[Recorded data]
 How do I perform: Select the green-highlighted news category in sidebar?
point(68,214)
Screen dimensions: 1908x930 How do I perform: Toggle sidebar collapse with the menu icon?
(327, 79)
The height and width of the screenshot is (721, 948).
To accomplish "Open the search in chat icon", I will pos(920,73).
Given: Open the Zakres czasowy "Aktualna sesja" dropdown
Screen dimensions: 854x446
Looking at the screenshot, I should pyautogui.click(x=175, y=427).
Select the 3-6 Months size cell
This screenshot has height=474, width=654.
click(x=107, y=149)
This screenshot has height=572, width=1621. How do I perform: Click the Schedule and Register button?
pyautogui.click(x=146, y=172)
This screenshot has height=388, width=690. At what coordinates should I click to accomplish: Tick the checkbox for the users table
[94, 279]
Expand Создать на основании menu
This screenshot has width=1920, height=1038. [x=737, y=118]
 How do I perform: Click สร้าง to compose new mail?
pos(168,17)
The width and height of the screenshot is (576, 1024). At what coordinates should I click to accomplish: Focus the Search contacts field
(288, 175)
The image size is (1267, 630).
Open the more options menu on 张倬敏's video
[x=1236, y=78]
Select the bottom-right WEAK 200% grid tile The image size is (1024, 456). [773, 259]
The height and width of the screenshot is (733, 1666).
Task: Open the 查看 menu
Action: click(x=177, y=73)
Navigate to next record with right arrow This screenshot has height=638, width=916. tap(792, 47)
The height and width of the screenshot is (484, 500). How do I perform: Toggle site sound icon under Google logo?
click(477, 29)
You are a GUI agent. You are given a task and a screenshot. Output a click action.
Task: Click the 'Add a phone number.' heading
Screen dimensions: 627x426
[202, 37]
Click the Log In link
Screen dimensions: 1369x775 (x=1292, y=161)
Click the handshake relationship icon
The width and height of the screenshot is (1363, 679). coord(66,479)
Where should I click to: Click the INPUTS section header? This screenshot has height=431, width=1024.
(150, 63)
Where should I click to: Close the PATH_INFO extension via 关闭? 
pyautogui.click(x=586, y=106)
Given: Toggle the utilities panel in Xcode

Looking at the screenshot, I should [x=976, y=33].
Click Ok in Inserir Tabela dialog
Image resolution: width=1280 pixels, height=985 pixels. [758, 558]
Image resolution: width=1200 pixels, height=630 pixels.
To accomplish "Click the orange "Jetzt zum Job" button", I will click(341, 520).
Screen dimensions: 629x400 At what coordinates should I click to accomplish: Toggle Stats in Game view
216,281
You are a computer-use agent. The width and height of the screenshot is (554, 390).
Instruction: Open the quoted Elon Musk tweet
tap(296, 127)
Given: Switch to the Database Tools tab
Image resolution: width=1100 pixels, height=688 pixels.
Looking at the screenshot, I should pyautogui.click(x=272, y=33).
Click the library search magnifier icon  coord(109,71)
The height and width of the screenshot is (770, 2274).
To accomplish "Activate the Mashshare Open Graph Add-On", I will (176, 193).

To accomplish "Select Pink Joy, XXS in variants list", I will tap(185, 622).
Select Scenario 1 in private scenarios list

Task to carry out: When you find a line in the records that contains the word "will", copy it.

Task solution:
To accomplish "Open the search in chat icon", I will pos(920,73).
To accomplish "Click the orange "Jetzt zum Job" button", I will click(341, 520).
To accomplish "Activate the Mashshare Open Graph Add-On", I will (176, 193).
To accomplish "Select Pink Joy, XXS in variants list", I will tap(185, 622).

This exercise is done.